PROVIDED DATA:
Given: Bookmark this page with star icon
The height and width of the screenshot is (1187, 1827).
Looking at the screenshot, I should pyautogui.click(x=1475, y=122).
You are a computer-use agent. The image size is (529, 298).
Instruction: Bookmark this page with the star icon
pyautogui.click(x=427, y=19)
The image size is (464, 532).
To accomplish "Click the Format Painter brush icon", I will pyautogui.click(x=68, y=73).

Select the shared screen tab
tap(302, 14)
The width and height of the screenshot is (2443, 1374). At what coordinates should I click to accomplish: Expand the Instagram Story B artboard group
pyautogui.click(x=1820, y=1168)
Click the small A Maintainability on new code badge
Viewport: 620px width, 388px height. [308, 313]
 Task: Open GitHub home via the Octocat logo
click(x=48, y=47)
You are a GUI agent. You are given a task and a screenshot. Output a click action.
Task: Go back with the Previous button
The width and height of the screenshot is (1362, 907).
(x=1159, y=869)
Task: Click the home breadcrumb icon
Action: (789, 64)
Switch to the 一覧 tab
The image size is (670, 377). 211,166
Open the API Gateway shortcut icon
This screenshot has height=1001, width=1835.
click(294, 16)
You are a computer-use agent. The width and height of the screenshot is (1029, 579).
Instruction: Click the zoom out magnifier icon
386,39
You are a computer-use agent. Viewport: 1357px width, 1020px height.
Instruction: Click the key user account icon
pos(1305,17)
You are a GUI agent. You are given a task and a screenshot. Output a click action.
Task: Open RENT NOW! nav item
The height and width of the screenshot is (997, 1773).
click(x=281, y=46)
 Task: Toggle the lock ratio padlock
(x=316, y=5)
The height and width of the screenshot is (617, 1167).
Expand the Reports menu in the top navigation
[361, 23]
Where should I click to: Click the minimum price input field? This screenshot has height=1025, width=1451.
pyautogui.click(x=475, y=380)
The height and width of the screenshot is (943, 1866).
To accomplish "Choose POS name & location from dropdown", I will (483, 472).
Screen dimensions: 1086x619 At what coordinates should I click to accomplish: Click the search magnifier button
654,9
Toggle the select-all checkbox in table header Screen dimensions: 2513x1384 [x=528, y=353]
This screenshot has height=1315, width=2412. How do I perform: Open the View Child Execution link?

ASSIGNMENT: Write back every line of the material exactly as it was provided.

SOLUTION TO THE EXERCISE:
Given: Bookmark this page with star icon
The height and width of the screenshot is (1187, 1827).
Looking at the screenshot, I should pyautogui.click(x=1475, y=122).
You are a computer-use agent. The image size is (529, 298).
Instruction: Bookmark this page with the star icon
pyautogui.click(x=427, y=19)
The image size is (464, 532).
To accomplish "Click the Format Painter brush icon", I will pyautogui.click(x=68, y=73).

Select the shared screen tab
tap(302, 14)
The width and height of the screenshot is (2443, 1374). At what coordinates should I click to accomplish: Expand the Instagram Story B artboard group
pyautogui.click(x=1820, y=1168)
Click the small A Maintainability on new code badge
Viewport: 620px width, 388px height. [308, 313]
 Task: Open GitHub home via the Octocat logo
click(x=48, y=47)
You are a GUI agent. You are given a task and a screenshot. Output a click action.
Task: Go back with the Previous button
The width and height of the screenshot is (1362, 907).
(x=1159, y=869)
Task: Click the home breadcrumb icon
Action: (789, 64)
Switch to the 一覧 tab
The image size is (670, 377). 211,166
Open the API Gateway shortcut icon
This screenshot has height=1001, width=1835.
click(294, 16)
You are a computer-use agent. The width and height of the screenshot is (1029, 579).
Instruction: Click the zoom out magnifier icon
386,39
You are a computer-use agent. Viewport: 1357px width, 1020px height.
Instruction: Click the key user account icon
pos(1305,17)
You are a GUI agent. You are given a task and a screenshot. Output a click action.
Task: Open RENT NOW! nav item
The height and width of the screenshot is (997, 1773).
click(x=281, y=46)
 Task: Toggle the lock ratio padlock
(x=316, y=5)
The height and width of the screenshot is (617, 1167).
Expand the Reports menu in the top navigation
[361, 23]
Where should I click to: Click the minimum price input field? This screenshot has height=1025, width=1451.
pyautogui.click(x=475, y=380)
The height and width of the screenshot is (943, 1866).
To accomplish "Choose POS name & location from dropdown", I will (483, 472).
Screen dimensions: 1086x619 At what coordinates should I click to accomplish: Click the search magnifier button
654,9
Toggle the select-all checkbox in table header Screen dimensions: 2513x1384 [x=528, y=353]
This screenshot has height=1315, width=2412. How do I perform: Open the View Child Execution link?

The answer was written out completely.